PROBLEM DESCRIPTION. Report each line of the records below that contains the word "under", copying every such line in full.

Items stored from a collection.
◇ ◇ ◇ ◇ ◇

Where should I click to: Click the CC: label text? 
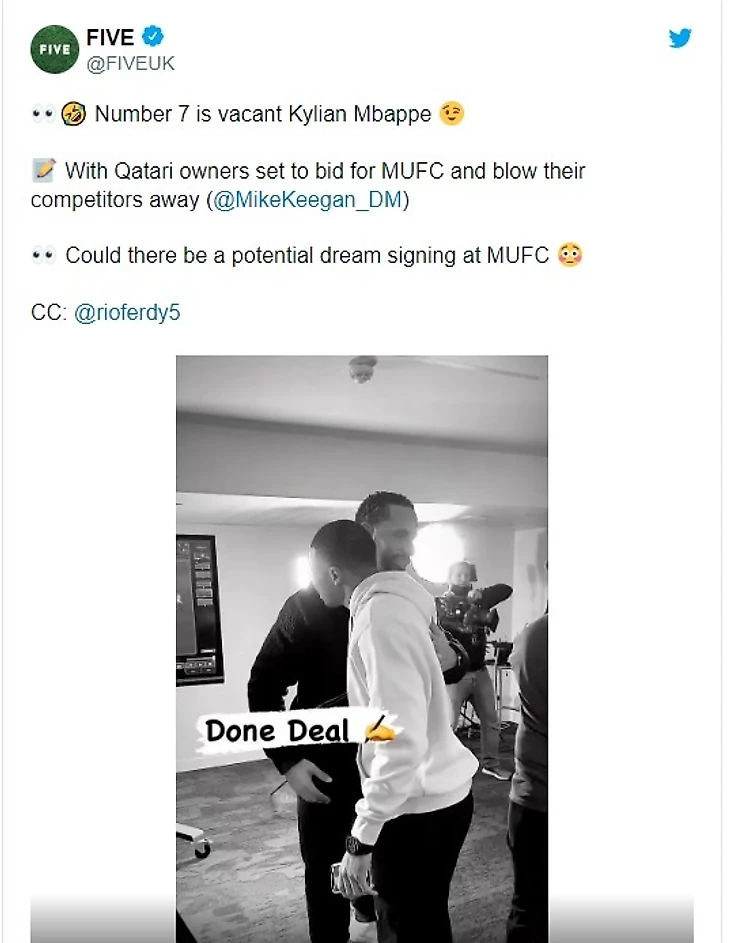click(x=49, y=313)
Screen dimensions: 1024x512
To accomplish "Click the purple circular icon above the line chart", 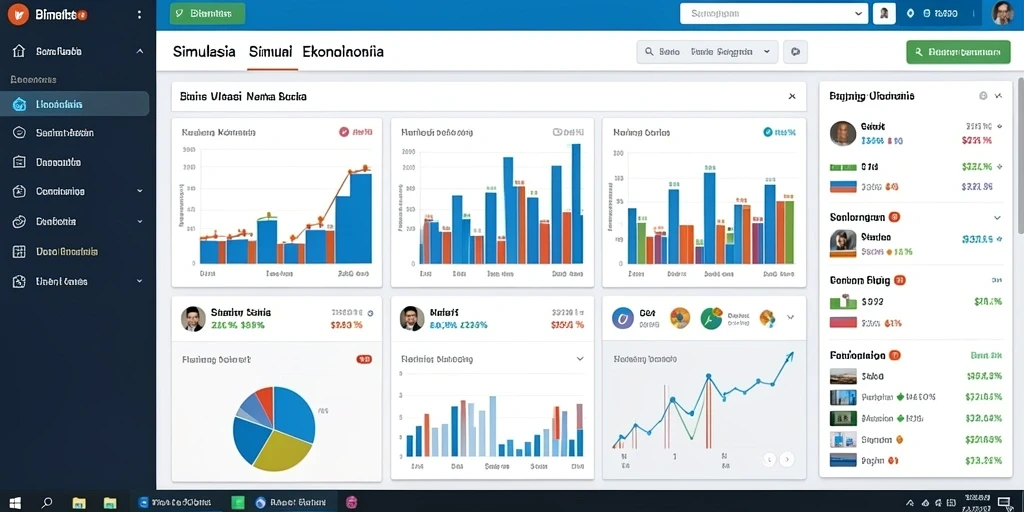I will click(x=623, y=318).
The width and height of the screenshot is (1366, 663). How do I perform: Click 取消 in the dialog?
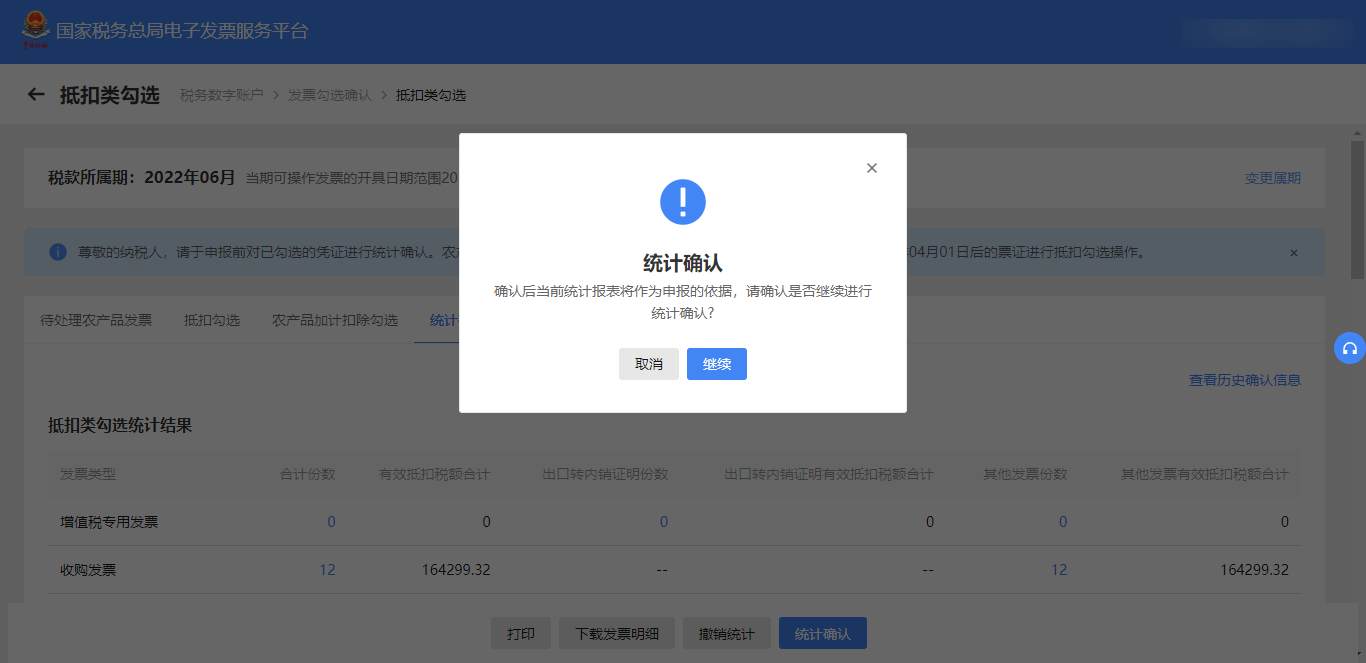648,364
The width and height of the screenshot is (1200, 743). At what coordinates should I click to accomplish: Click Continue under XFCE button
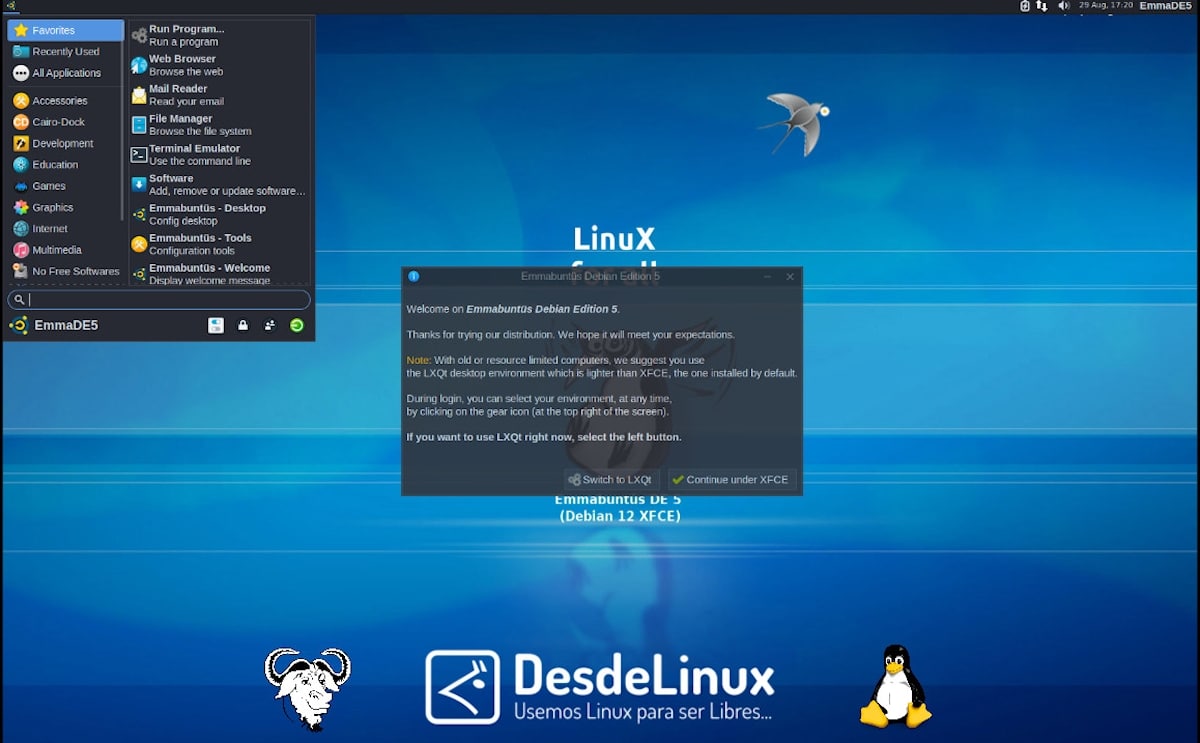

◇ ◇ ◇ ◇ ◇

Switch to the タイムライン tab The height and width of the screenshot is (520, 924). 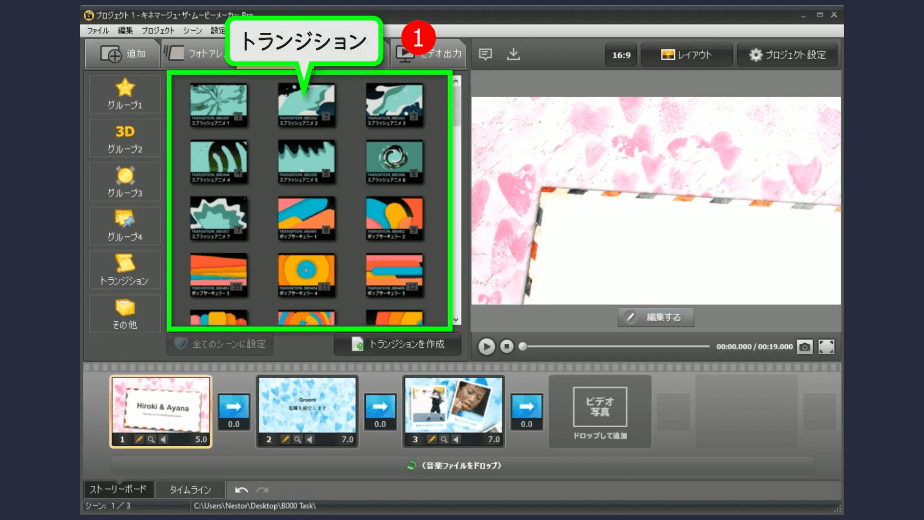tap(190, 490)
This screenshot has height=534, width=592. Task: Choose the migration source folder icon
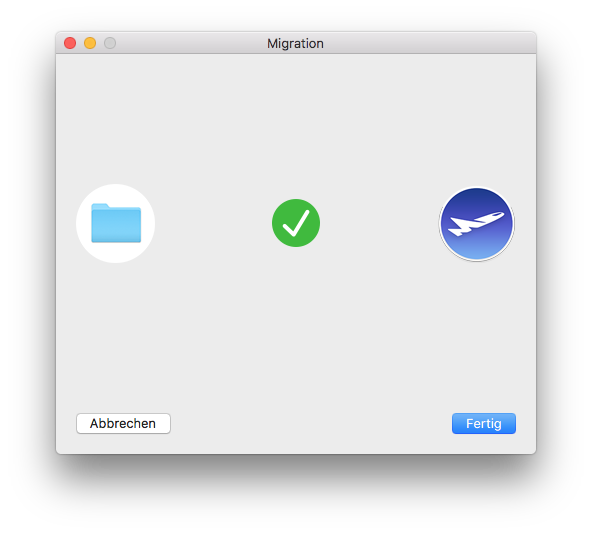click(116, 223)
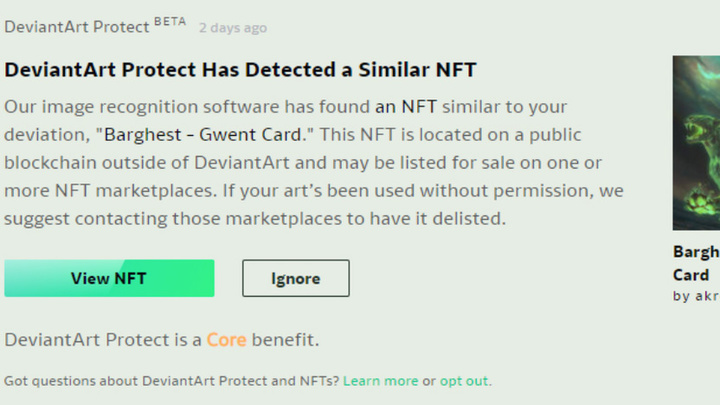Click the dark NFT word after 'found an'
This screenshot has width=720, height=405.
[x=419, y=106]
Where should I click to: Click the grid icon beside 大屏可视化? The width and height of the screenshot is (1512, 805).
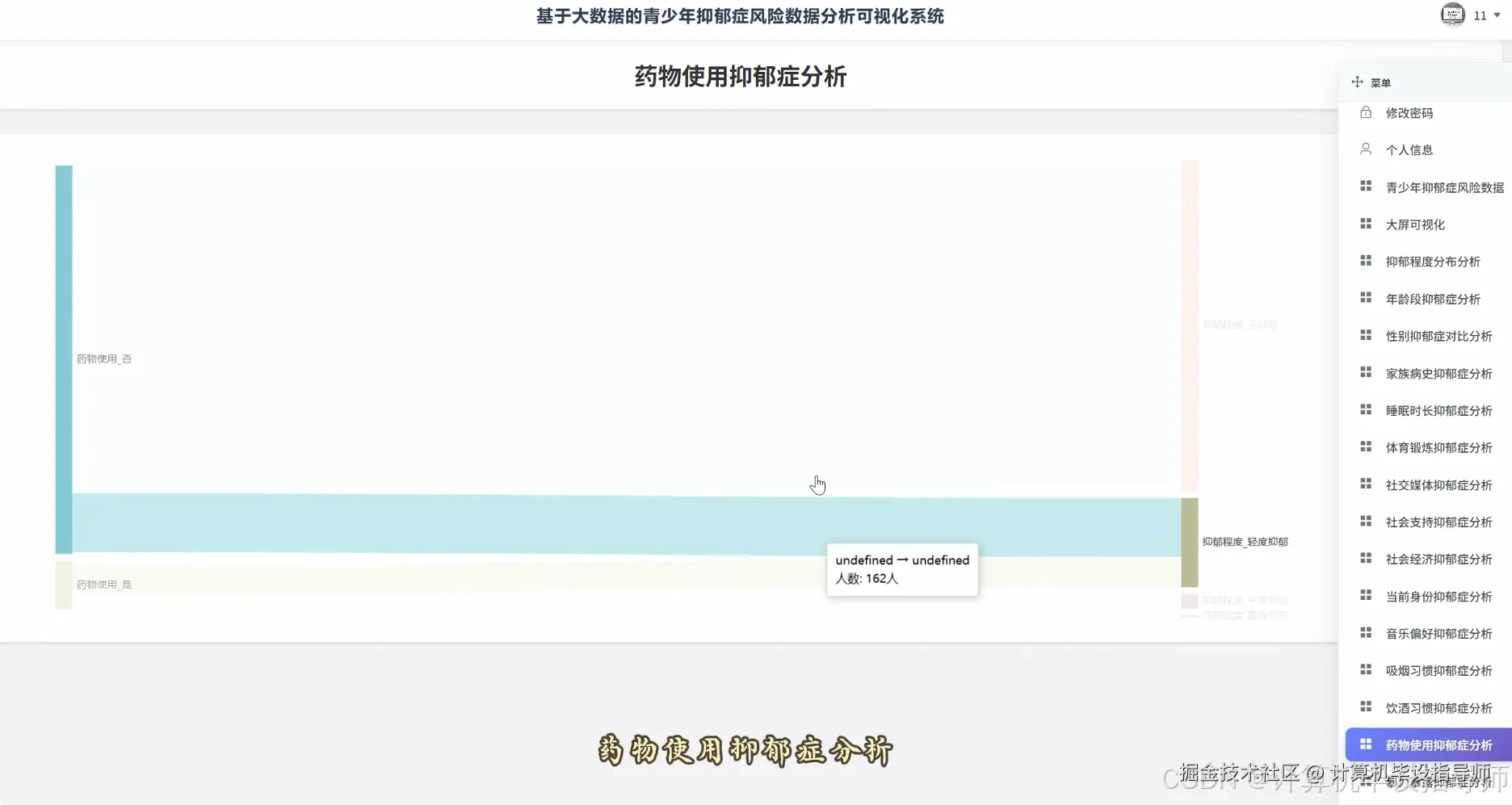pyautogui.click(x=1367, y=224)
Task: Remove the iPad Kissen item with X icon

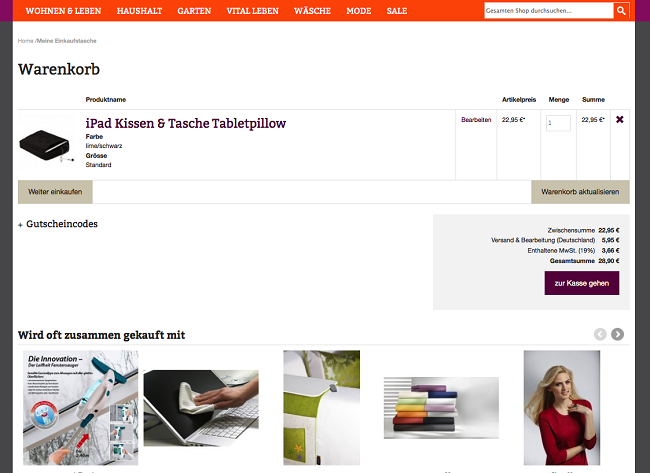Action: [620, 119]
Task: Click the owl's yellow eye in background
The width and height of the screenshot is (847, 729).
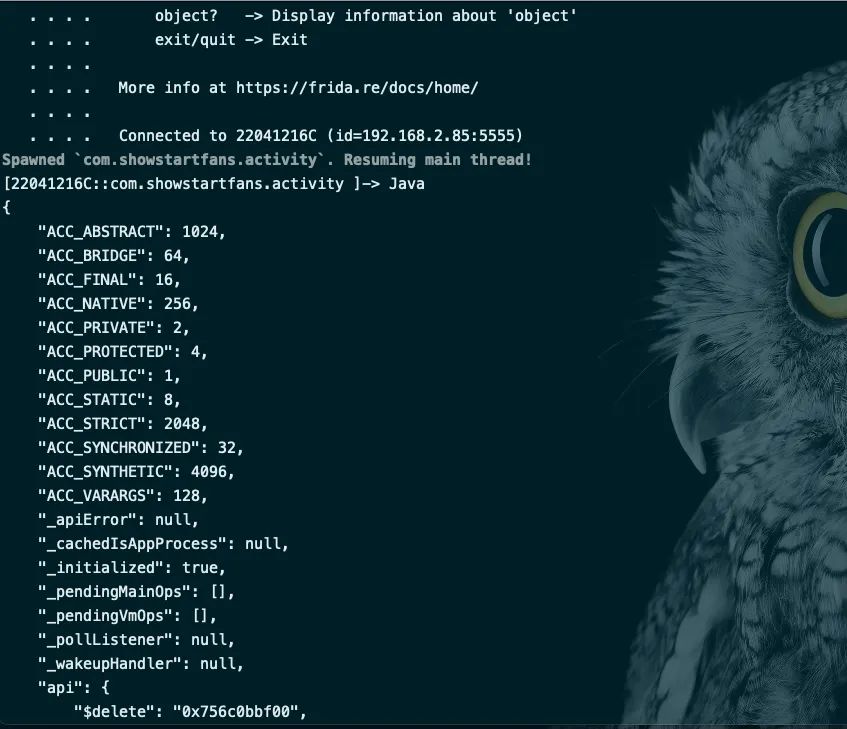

◇ ◇ ◇ ◇ ◇

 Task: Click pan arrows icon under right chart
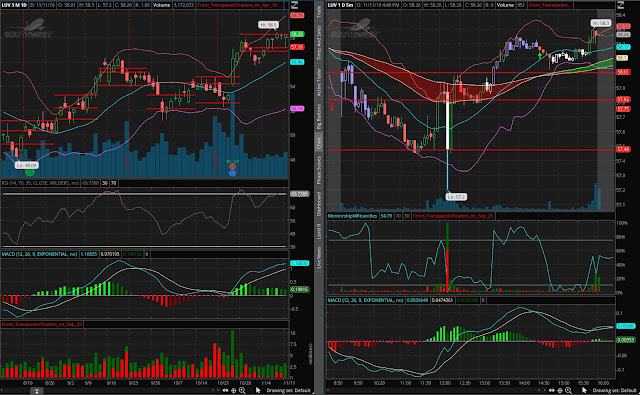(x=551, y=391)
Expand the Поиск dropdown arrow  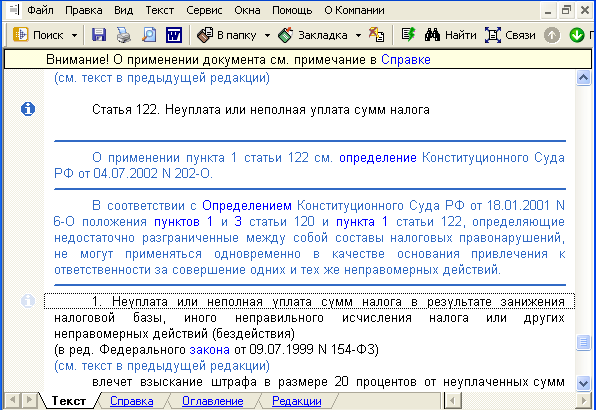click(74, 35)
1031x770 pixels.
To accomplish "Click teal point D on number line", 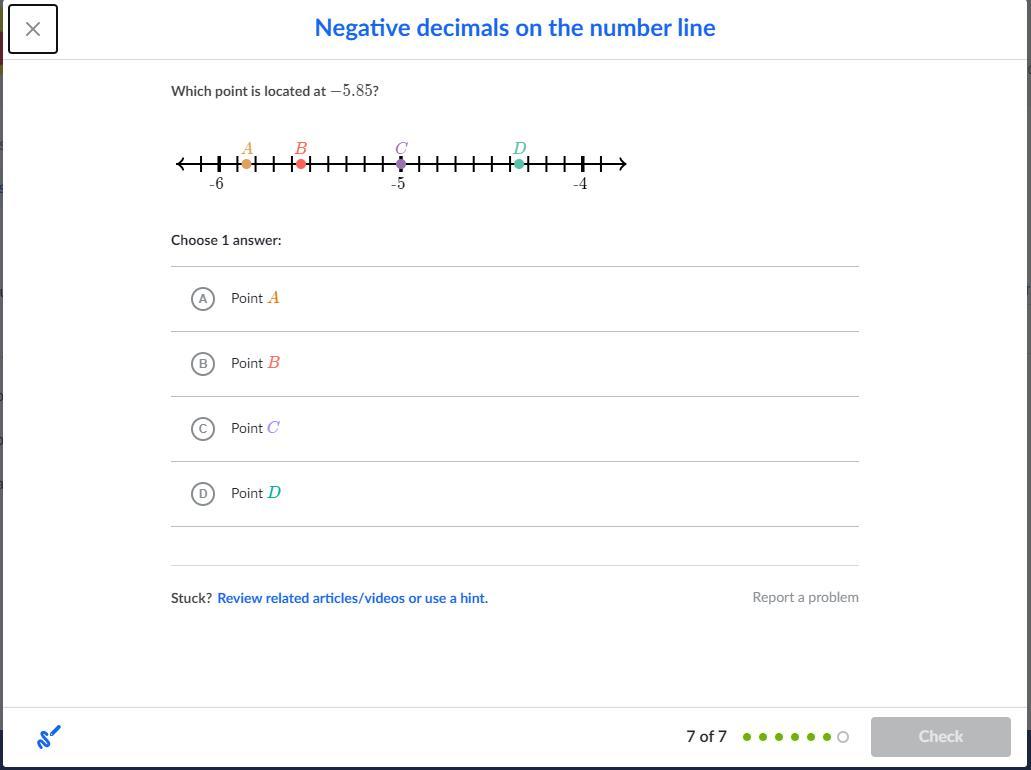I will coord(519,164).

◇ ◇ ◇ ◇ ◇

FULL SOLUTION.
The width and height of the screenshot is (1200, 743). At what coordinates should I click to accomplish: Click Continue under XFCE button
 Task: Click pan arrows icon under right chart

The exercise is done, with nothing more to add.